Grande Encyclopédie Larousse 1971-1976Éd. 1971-1976
S

Schöffer (Nicolas) (suite)

En 1956, Schöffer présente au théâtre Sarah-Bernhardt, à Paris, Cysp I, une « sculpture cybernétique » qui se meut et se déplace de façon autonome en fonction des informations qui lui ont été données. En 1959, à partir des effets dynamiques de la lumière, il aboutit à une structuration du temps et théorise le « chronodynamisme ». Le temps comme matériau nécessite une reconversion des formes de l’art, une nouvelle approche : les retards microtemporels entre la perception rétinienne et la perception par le cerveau doivent être exploités par l’« artiste-créateur » (Microtemps exposés à la galerie Denise René, à Paris, en 1966).

En 1961, la Tour spatiodynamique et cybernétique de Liège, haute de 52 m, composée de soixante-six miroirs tournants et cent vingt projecteurs multicolores, constitue, avec un spectacle audio-visuel donné sur la façade du Palais des congrès, le premier essai d’une synthèse d’architecture, d’urbanisme, de sculpture, de projections colorées mobiles et de musique. En 1963, l’artiste présente la maquette de la Tour Lumière Cybernétique, alors destinée au carrefour de la Défense à l’ouest de Paris, haute de 307 m et prévue pour réagir à des informations de tous ordres (par exemple au trafic urbain).

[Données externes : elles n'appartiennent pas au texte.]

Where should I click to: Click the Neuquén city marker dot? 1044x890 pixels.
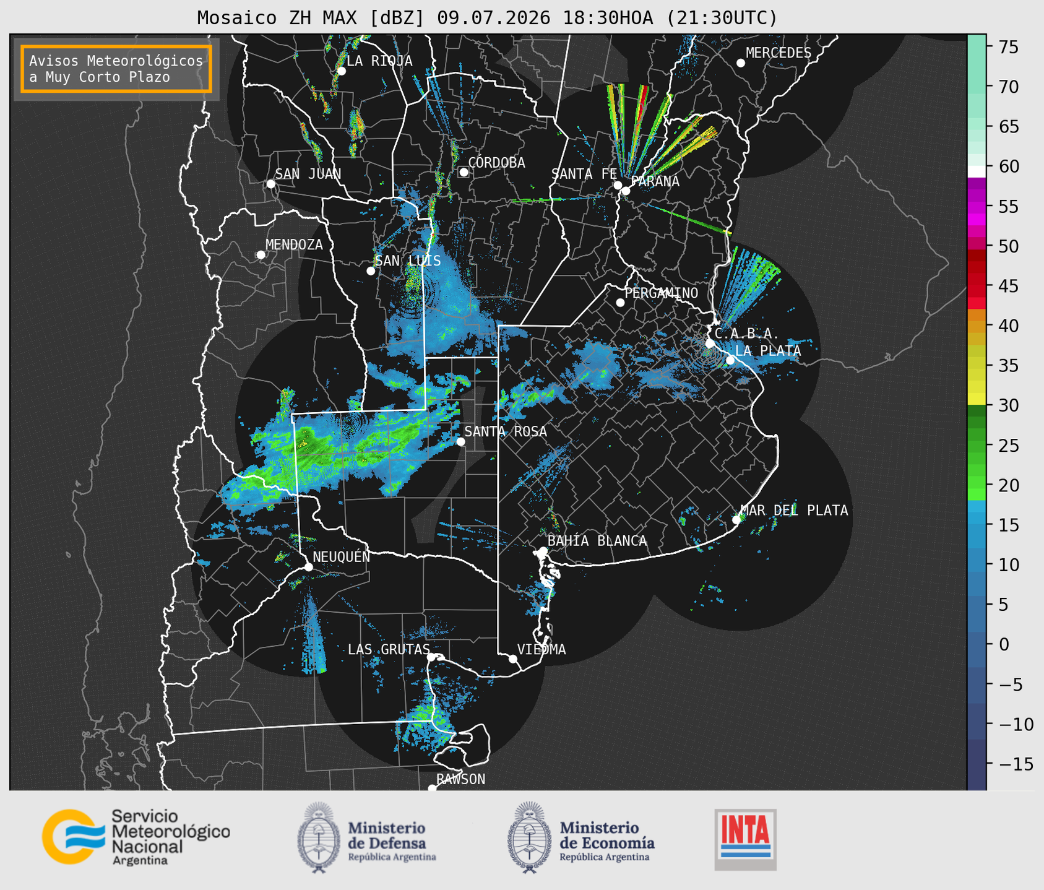point(308,567)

Selon Schöffer, la soumission de la technologie aux intérêts culturels, à travers un art socialisé, libérera l’homme de ses contraintes. L’artiste considère la conquête à la fois physique et théorique de l’espace comme l’aspiration première de l’homme actuel ; l’action énergétique du spatiodynamisme déterminera les comportements psychologiques collectifs et individuels. L’art se situe dans le prospectif ; la programmation engendre la sélection, puis la combinaison des interactions les plus adéquates, la cybernétique permettant de ne plus revenir aux formes artistiques du passé, dont la saturation avait permis jusqu’alors aux seules « sciences technologiques » de triompher. La valeur réelle d’une société se mesure pour Schöffer dans son « futur artistique ».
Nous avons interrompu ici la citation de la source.